JPMorgan and Jamie Dimon have received a great deal of press attention for the whopping $4.6 million that JPMorgan donated to the New York City Police Foundation. Leonard Levitt, of NYPD Confidential, wrote in 2011 that New York City Police Commissioner Ray Kelly “has amended his financial disclosure forms after this column revealed last October that the Police Foundation had paid his dues and meals at the Harvard Club for the past eight years. Kelly now acknowledges he spent $30,000 at the Harvard Club between 2006 and 2009, according to the Daily News.”
JPMorgan is also listed as one of the largest donors to a nonprofit Foundation that provides college tuition assistance to the children of fallen CIA operatives, the CIA Officers Memorial Foundation. The Foundation also notes in a November 2013 publication, the Compass, that it has enjoyed the fundraising support of Maurice (Hank) Greenberg. According to the publication, Greenberg “sponsored a fundraiser on our behalf. His guest list included the who’s who of the financial services industry in New York, and they gave generously.”

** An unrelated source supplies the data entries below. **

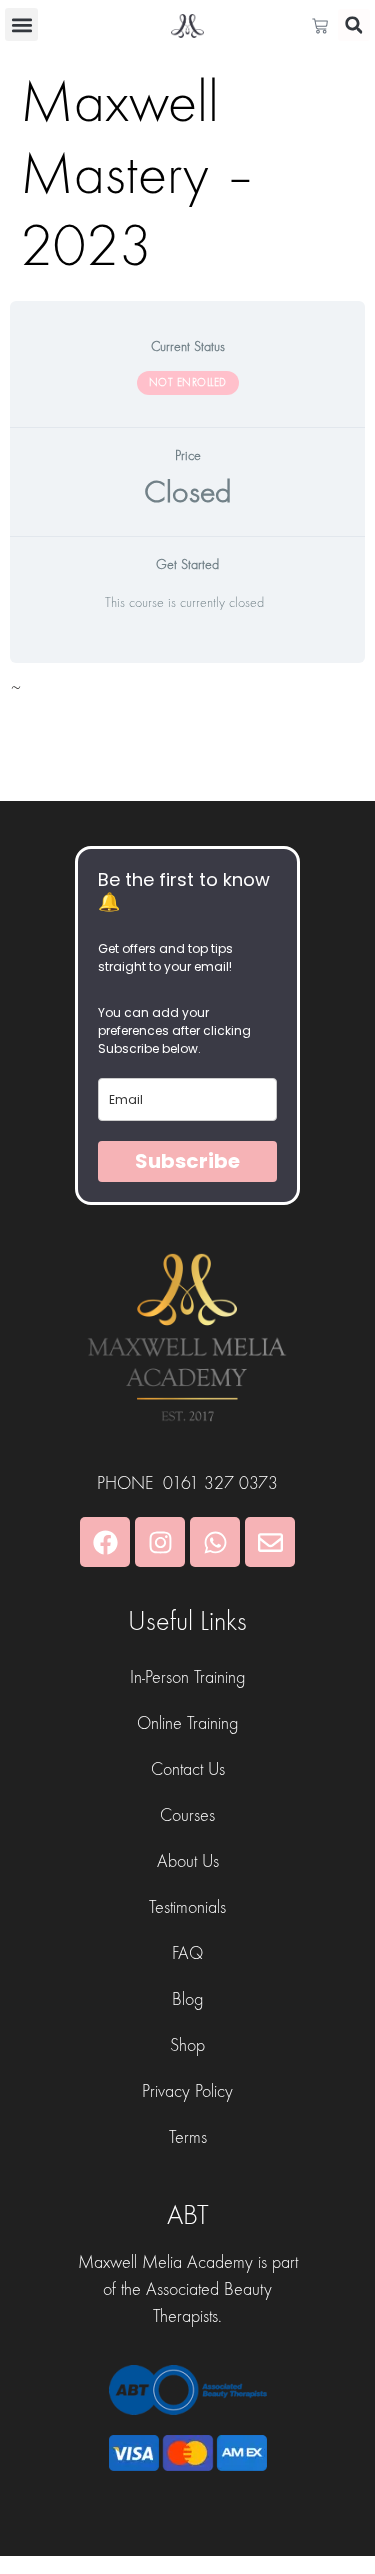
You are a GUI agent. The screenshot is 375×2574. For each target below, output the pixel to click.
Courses (187, 1815)
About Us (188, 1861)
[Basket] (325, 26)
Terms (188, 2137)
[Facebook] (105, 1542)
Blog (187, 1999)
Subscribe (187, 1161)
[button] (21, 24)
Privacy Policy (187, 2091)
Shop (187, 2045)
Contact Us (188, 1769)
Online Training (187, 1723)
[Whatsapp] (215, 1542)
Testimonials (187, 1907)
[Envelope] (270, 1542)
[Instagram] (160, 1542)
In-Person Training (187, 1677)
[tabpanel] (187, 694)
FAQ (187, 1953)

Hank Greenberg is the former Chairman and CEO of AIG which collapsed into the arms of the U.S. taxpayer, requiring a $182 billion bailout. In 2006, AIG paid $1.64 billion to settle federal and state probes into fraudulent activities. In 2010, the company settled a shareholders’ lawsuit for $725 million that accused it of accounting fraud and stock price manipulation. In 2009, Greenberg settled SEC fraud charges against him related to AIG for $15 million.
Before the death of Gabriel Magee, the public had lost trust in the Justice Department and Wall Street regulators to bring these financial firms to justice for an unending spree of fleecing the public. Now there is a young man’s unexplained death at JPMorgan. This is no longer about money. This is about a heartbroken family that will never be the same again; who can never find peace or closure until credible and documented facts are put before them by independent, credible law enforcement.
The London Coroner’s office will hold a formal inquest into the death of Gabriel Magee on May 15. Wall Street On Parade has asked that the inquest be available on a live webcast as well as an archived webcast so that the American public can observe for itself if this matter has been given the kind of serious investigation it deserves. We ask other media outlets who were initially misled about the facts in this case to do the same.